On ne vous le cache pas, la COP23 s’annonçait technique et – pour le commun des mortels, peu sensible aux charmes discrets des discussions onusiennes – ennuyeuse à souhait. C’était sans compter sur la détermination des Fidjiens qui, les pieds dans l’eau, organisent l’évènement, délocalisé à Bonn (Allemagne) pour des raisons logistiques. Selon eux, si la COP23 est un échec, l’accord de Paris, engagement signé en grande pompe en 2015 à l’issue de la COP21, ne servira à rien. Les Fidjiens ont raison. Pour l’instant, l’accord de Paris, c’est un peu un jeu de l’oie mondial avec une case « départ » (l’état de la planète aujourd’hui), une case « arrivée » (limiter la hausse des températures à 1,5°C d’ici 2100), 196 joueurs… et pas la moindre règle. Du lundi 6 au vendredi 17 novembre, les négociateurs internationaux vont tenter de remédier à ce néant. Une tâche bien plus excitante (et cruciale) qu’il n’y paraît.
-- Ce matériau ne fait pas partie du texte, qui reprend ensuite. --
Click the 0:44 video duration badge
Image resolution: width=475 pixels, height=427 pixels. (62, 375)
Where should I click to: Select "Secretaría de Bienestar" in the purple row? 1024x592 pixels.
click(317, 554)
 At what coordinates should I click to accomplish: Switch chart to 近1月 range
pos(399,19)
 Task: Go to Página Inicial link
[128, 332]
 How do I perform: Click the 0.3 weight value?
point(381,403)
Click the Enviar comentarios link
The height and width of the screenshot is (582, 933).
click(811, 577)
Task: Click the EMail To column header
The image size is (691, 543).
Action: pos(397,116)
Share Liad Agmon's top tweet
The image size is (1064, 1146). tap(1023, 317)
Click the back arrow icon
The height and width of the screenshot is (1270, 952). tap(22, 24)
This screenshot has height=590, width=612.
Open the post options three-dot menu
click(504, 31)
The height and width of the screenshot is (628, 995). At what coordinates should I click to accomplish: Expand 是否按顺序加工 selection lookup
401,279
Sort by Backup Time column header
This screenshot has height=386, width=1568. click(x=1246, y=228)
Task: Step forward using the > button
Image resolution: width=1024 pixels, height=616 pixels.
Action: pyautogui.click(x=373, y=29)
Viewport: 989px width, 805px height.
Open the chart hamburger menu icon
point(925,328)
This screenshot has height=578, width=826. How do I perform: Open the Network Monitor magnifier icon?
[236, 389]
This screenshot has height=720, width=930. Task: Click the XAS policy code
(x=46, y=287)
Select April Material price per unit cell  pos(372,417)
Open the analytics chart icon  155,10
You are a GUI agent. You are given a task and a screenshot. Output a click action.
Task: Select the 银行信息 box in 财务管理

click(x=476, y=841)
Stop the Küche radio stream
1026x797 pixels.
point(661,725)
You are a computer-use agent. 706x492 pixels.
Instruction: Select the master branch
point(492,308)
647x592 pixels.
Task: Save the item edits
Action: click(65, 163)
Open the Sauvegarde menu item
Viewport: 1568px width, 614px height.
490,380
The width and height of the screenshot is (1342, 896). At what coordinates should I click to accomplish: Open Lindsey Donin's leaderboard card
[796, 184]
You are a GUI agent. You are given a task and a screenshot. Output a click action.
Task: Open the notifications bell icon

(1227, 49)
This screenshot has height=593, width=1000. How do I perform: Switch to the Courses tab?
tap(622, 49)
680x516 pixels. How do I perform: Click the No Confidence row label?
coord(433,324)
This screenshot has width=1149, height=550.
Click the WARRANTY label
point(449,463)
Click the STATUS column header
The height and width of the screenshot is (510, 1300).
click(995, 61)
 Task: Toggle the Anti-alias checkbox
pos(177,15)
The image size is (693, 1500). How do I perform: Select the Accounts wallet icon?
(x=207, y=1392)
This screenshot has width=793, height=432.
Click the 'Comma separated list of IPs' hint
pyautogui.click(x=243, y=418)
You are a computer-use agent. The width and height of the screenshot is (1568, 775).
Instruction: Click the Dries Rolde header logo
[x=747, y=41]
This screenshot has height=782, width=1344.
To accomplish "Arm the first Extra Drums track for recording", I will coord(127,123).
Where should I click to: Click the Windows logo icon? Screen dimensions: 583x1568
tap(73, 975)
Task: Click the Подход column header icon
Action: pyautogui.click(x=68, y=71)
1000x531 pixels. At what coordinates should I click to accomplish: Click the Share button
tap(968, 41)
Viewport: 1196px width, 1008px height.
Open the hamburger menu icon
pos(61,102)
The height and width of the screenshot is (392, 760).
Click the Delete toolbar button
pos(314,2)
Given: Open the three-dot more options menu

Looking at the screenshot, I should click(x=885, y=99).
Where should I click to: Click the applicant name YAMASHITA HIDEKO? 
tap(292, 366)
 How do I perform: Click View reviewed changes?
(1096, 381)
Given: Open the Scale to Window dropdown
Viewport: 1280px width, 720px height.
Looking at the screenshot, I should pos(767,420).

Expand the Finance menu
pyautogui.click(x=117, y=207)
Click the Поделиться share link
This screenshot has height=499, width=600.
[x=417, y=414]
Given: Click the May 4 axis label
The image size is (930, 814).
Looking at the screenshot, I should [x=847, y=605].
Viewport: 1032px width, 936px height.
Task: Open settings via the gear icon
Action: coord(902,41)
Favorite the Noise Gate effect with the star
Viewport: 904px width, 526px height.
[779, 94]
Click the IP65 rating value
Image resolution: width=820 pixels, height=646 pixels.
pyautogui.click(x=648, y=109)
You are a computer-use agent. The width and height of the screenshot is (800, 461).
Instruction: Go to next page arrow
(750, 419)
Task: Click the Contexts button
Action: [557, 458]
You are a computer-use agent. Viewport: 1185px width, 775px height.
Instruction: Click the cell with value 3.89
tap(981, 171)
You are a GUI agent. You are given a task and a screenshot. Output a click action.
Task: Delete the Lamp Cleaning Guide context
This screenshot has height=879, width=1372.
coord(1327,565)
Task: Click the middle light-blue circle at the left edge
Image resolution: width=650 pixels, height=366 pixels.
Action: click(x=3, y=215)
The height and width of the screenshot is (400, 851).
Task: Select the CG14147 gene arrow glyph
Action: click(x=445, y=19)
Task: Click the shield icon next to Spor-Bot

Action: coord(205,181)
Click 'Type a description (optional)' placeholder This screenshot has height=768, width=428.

Un premier bilan de l’état de la planète sera dressé

Pour sauver la planète, il faut d’abord clairement évaluer le mal dont elle souffre. Ainsi, pour Brigitte Collet, ambassadrice française chargée des négociations sur le changement climatique, interrogée par le Journal de l’environnement,« l’accord de Paris oblige à dresser un bilan mondial qui permette d’évaluer les efforts accomplis en matière d’atténuation [la réduction des émissions de gaz à effet de serre], d’adaptation [faire face aux conséquences du dérèglement climatique] et de moyens mis en œuvre ». De l’Union européenne à la Chine en passant par le Mexique, le Maroc ou les îles Marshall, il s’agit de positionner tout le monde sur la ligne de départ.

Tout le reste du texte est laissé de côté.